Sunday, May 27, 2012

De-skilling or Up-skilling

It took me 14 years of schooling - 11 of them of which I knew I wanted to be a doctor. Then 5 years spent as an undergraduate at Medical School, 1 year as a house officer (intern/foundation year 1 - what ever they're calling it now), 3 years as a SHO (senior house officer) before going to work in Australia as a registrar for 2 years (with a couple of expedition medic outings on the way), another year of being an SHO before a year as a middle grade in emergency medicine (slipping in a diploma in tropical medicine & hygiene & my Membership exams). Finally I got a training number for emergency medicine for 5 years & came out with my fellowship exam & sub-speciality training in paediatric emergency medicine, a diploma in child health & very nearly a MSc in child health (dissertation pending). I worked for 14 months as a consultant in the NHS & it took me precisely 11 months in Cambodia before on a bus journey down to Phnom Penh I turned to J & came out with the classic freudian slip, "When I was a doctor..."

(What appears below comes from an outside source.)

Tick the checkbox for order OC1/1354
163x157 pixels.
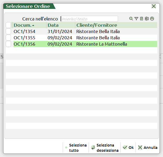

I have spent almost my whole life wanting, studying, training & working to be a doctor but in less than a year I had reached the point where I don't even consider myself to be one any more. This is what I like to call 'de-skilling'.

How, I hear you cry, can 21 years of medical education & training be lost in less than a year? Well the grand canyon was worn away by just water & the dripping tap of mistrust & disbelief has been eroding away at my self confidence over the last 15 months. Admittedly quicker than the formation of the grand canyon, I have now reached the point where I doubt myself over the most basic medical knowledge.

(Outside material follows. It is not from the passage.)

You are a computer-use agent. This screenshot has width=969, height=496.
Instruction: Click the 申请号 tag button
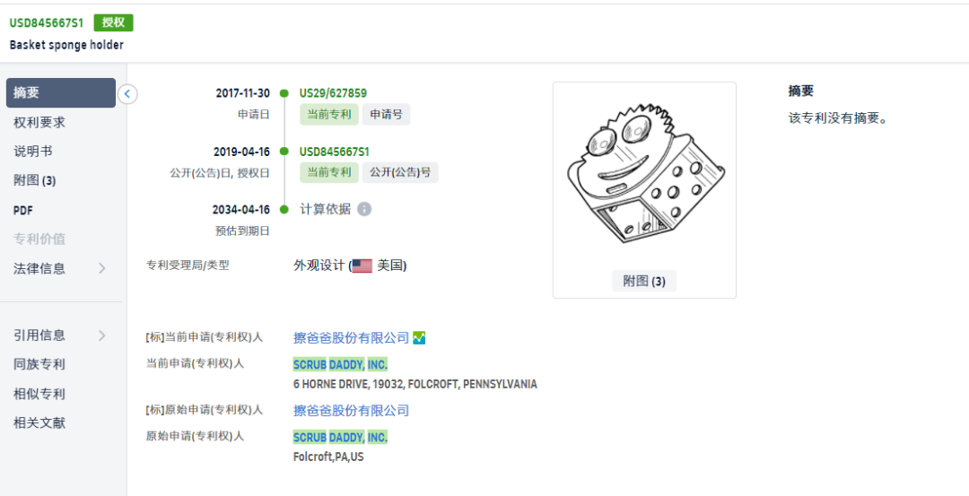[386, 114]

Example: at a recent ECG workshop following an ECG lecture, given by a delegation from a famous American University, my group were debating the tricky concept of QRS length & what is normal. I told them it was less than 3 small squares which represents 0.12 seconds. The 6 male Cambodian doctors in the group refused to believe me - I double checked with the lecture because I've only been teaching ECGs in ALS for 9 years now.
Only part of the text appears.